**Directive**
Which lines of the records contain the string "screenshot"? Return every such line in full.

# START OF Raw data

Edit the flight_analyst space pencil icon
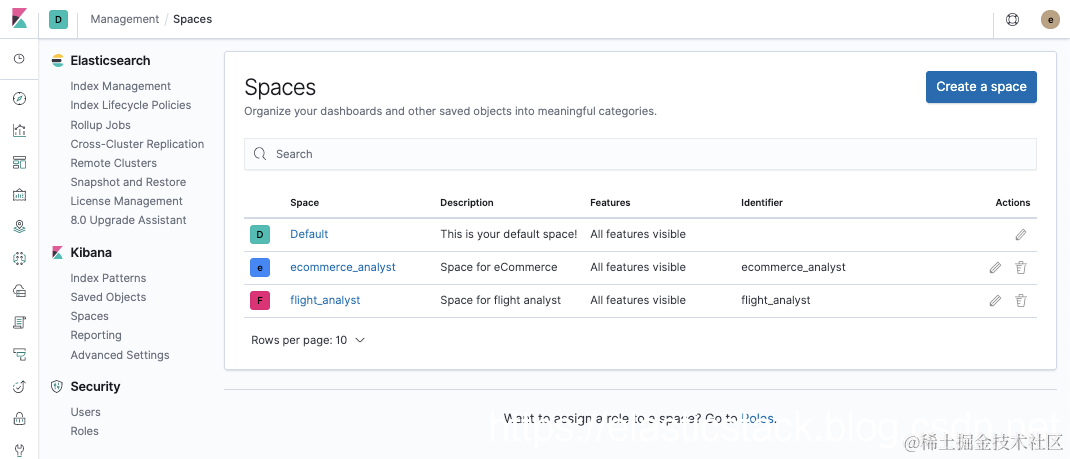 (x=995, y=300)
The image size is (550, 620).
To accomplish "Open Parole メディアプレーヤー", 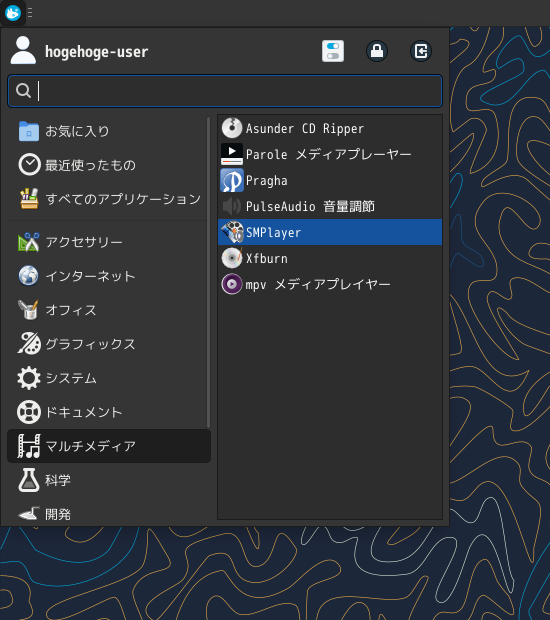I will (330, 154).
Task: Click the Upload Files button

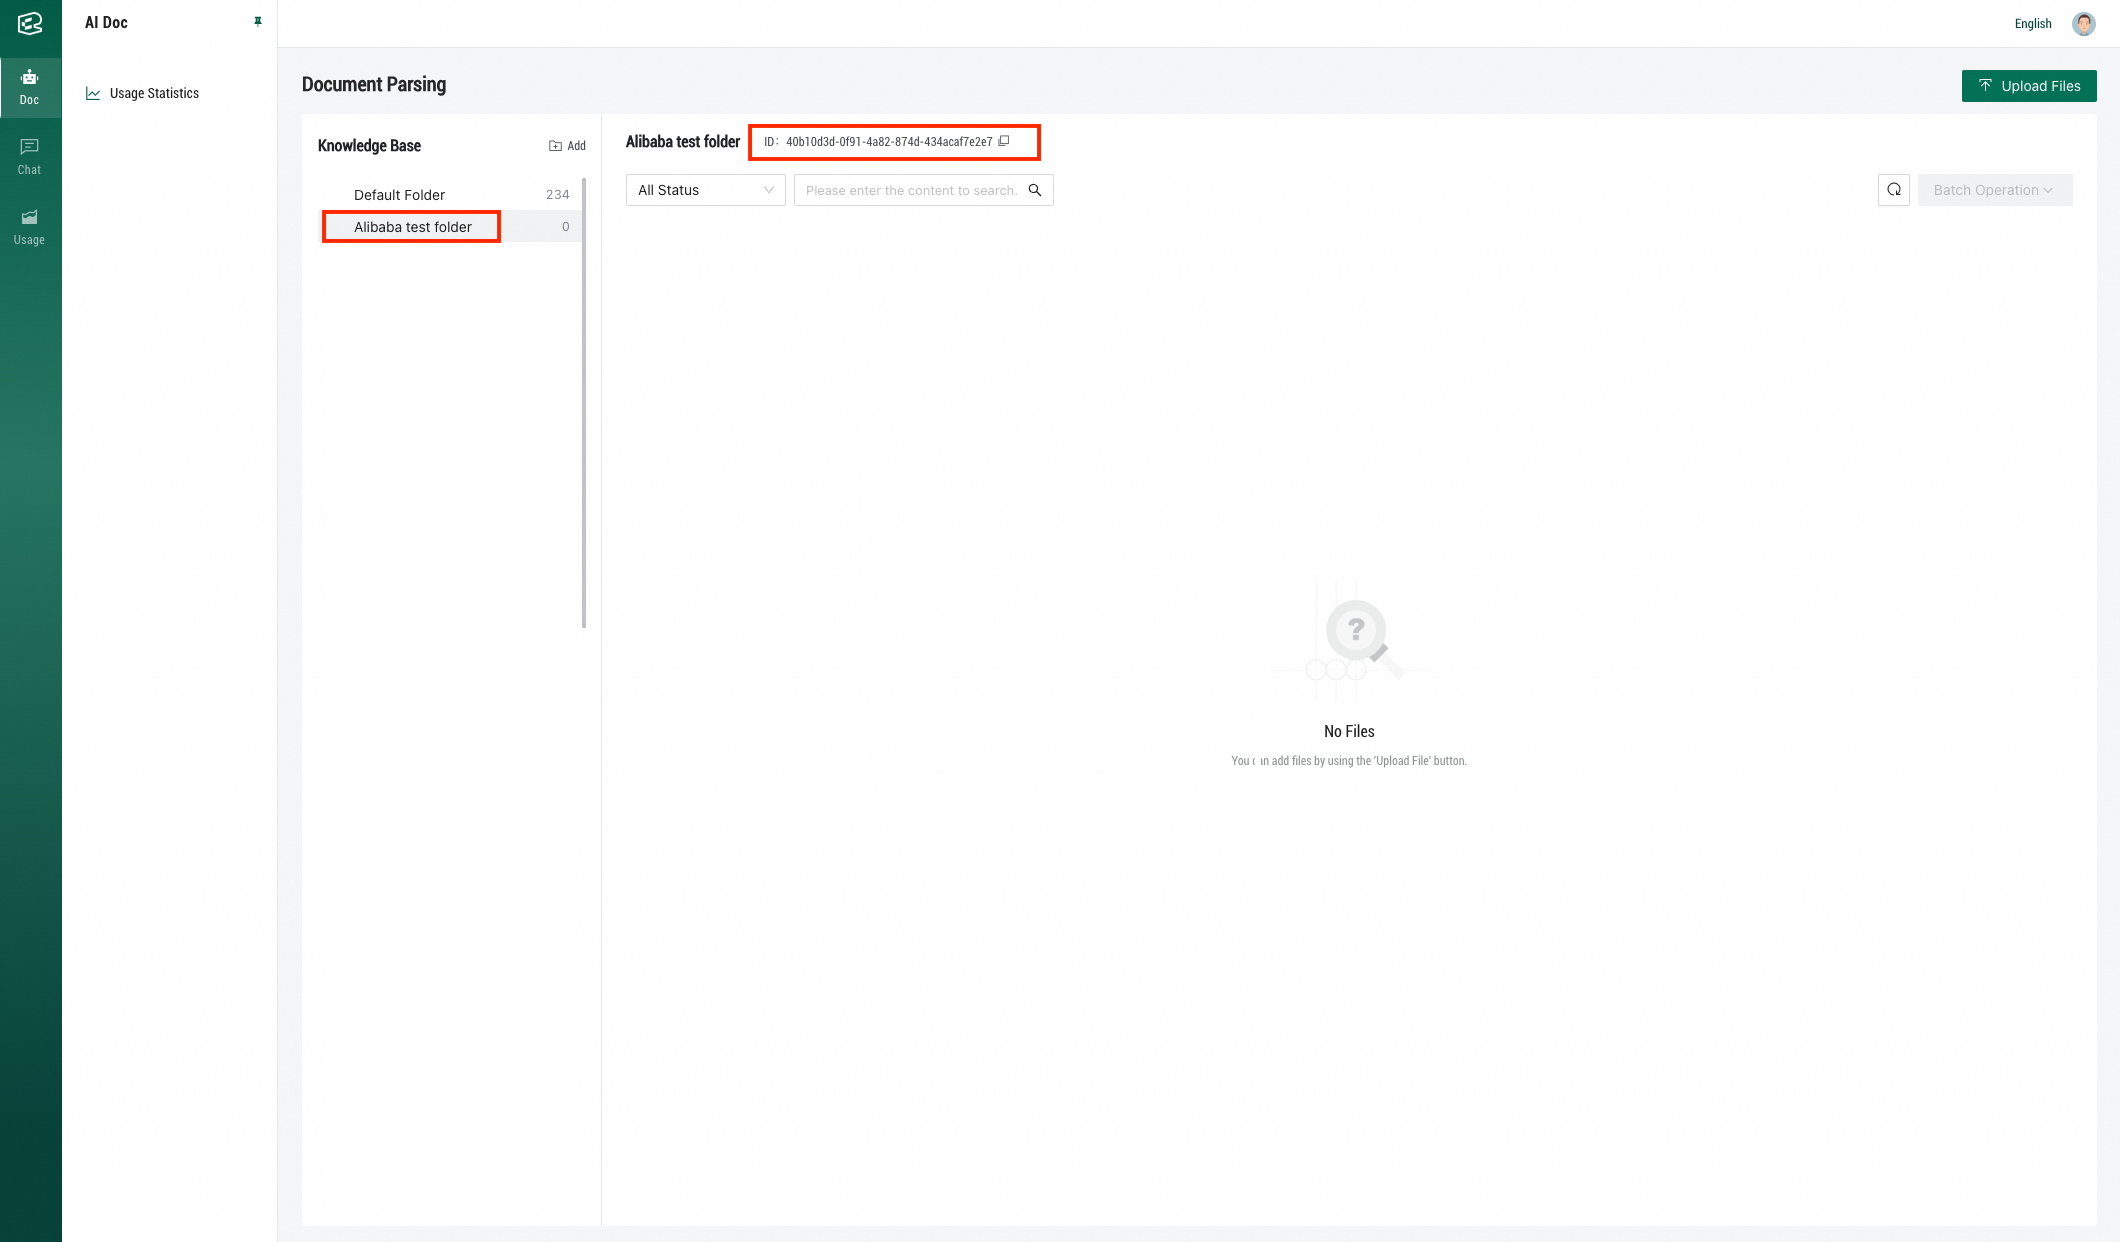Action: 2028,86
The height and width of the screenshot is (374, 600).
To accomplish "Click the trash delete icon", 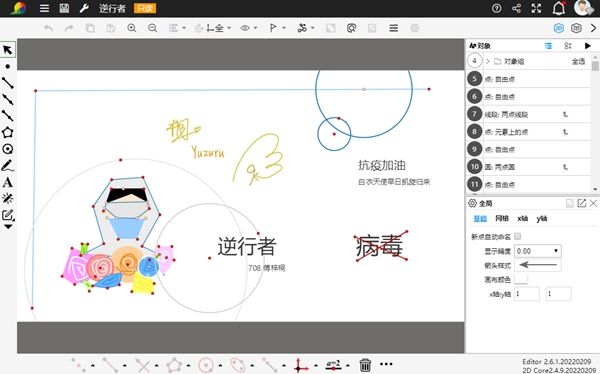I will pyautogui.click(x=365, y=364).
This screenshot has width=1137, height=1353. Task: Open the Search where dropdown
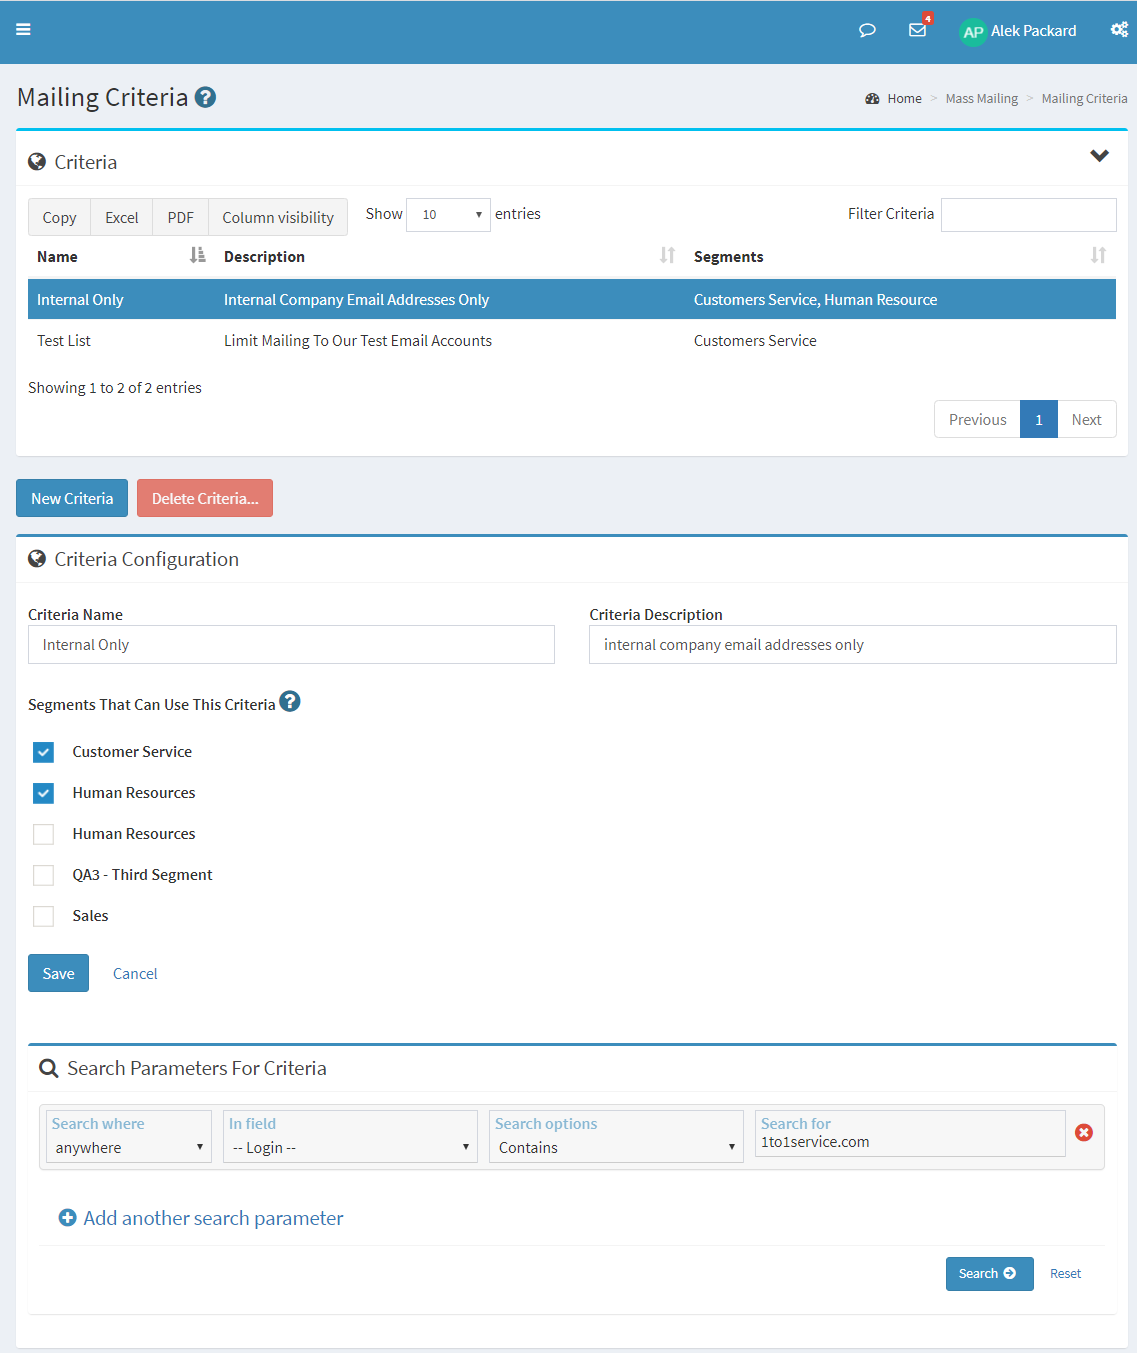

# END OF Raw data

**Output of the task**
The height and width of the screenshot is (374, 600).
This screenshot has width=1137, height=1353. Task: Open the Search where dropdown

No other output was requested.